How Java was removed as dependency

As the last days I worked on the WPF integration I wanted to present a technological aspect that may be interested for some.

Rendering operation have some usages and advantages but the biggest problem in itself is that is no small rendering system out-there that is fairly decent and full-featured with a small runtime. So NaroCAD was somehow catched in a trap of having either to download a full blown renderer (like Povray) or to download other that have dependencies to Python or to Java. Cause of popularity of runtimes, the Java based renderer Sunflow was chosen (and easy integration to create polygon renders).

This Sunday I found a solution that do not depend on Java runtime. The solution was to provide with NaroCAD a Java virtual machine based on .NET (IKVM) which add to the install size around 25% of size (so the full package will grow from 19 to around 23M). The greatest part is not only that simplify the setup for user (why user should setup a Java virtual machine and to install it if does not exist on the final machine) as probably no user will do a more than two steps setup.

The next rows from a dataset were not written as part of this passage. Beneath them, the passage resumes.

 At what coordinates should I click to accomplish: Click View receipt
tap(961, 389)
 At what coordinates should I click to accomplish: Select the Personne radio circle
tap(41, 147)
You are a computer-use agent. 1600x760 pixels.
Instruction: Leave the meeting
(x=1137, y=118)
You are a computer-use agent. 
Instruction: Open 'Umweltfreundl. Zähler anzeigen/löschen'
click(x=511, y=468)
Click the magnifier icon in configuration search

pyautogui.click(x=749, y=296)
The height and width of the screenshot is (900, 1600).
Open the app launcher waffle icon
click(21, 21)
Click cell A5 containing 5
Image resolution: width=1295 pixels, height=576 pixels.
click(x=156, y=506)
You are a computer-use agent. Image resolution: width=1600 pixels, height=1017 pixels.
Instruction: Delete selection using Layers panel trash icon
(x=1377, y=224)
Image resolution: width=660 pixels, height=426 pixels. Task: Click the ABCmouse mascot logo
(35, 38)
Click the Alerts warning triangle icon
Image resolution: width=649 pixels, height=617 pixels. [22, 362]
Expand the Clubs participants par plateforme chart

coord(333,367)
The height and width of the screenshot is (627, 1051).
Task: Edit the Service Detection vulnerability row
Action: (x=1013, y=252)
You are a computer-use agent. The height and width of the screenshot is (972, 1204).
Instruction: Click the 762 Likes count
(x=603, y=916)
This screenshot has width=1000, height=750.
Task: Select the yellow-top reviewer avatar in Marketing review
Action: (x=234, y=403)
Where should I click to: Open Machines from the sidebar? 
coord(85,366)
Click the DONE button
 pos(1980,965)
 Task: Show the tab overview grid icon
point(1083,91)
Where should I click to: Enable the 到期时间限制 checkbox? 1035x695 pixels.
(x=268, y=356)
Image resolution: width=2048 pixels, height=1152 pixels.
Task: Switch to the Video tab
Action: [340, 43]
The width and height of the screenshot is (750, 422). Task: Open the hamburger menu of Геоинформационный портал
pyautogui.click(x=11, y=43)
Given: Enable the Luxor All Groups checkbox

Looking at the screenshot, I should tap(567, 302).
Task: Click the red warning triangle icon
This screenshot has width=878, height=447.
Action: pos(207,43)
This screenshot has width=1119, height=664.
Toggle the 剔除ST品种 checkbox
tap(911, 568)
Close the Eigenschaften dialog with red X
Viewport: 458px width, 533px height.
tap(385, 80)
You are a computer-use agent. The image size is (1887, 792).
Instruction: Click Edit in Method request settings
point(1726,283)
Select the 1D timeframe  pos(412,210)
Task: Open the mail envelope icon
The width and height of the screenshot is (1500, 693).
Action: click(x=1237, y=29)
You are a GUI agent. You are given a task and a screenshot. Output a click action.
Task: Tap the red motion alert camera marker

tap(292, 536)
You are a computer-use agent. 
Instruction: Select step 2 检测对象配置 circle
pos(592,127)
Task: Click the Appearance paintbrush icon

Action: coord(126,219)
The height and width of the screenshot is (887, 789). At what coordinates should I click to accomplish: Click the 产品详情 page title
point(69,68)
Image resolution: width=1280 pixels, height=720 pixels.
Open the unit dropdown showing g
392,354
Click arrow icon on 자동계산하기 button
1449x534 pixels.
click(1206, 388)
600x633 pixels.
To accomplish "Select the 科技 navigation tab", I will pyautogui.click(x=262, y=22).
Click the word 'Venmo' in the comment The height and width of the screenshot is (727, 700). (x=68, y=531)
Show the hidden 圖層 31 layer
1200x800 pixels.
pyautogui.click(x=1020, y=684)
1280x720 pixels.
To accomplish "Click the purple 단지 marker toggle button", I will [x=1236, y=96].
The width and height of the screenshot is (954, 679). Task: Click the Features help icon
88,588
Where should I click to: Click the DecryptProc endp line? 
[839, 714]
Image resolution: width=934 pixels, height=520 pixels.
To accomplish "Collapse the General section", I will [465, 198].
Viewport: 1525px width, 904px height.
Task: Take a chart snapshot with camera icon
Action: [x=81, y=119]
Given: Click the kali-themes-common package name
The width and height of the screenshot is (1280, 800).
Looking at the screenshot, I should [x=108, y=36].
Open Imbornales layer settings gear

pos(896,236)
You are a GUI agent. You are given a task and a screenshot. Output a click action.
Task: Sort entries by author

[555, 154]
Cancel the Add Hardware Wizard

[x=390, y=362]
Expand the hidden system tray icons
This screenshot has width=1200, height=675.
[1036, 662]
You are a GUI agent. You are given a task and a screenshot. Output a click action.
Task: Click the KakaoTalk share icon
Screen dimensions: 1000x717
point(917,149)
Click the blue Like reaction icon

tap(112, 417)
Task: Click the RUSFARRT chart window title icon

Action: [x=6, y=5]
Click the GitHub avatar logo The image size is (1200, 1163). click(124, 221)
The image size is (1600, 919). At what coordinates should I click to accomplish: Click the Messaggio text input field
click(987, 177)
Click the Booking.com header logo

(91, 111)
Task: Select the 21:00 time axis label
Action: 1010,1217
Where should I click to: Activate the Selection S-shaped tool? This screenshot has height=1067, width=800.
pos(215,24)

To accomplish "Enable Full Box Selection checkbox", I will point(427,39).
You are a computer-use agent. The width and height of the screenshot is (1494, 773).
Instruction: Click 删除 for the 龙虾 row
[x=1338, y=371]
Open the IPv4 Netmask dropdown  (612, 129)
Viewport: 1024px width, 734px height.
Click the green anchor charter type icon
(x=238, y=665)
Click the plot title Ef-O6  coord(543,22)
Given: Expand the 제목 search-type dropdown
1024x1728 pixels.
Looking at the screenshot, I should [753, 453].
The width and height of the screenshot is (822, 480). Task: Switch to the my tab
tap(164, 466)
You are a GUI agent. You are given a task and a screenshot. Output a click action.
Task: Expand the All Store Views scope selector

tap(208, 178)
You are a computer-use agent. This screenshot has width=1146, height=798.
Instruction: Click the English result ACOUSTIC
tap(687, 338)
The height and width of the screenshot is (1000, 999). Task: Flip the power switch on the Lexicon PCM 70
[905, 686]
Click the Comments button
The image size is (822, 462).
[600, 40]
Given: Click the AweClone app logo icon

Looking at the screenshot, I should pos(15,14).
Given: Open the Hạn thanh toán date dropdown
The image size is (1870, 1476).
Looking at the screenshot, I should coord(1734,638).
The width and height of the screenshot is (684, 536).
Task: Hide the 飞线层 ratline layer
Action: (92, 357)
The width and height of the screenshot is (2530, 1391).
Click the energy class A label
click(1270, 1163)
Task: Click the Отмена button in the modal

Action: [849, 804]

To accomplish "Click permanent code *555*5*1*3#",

Studying more the IKVM project, I found that it can convert the Java bytecode (the .jar package) to a MSIL files (.exe .NET files) so sunflow.jar is right now as sunflow.exe. It have a lot of other advantages for user. like if you have installed Vista (or newer) OS (or XP with .NET 3.5 SP1 installed separately) you can run renderer and NaroCAD without any external runtime. So the single external runtimes that NaroCAD depends (OpenCascade, Lua and now IKVM .NET dlls) are bundled in the installer.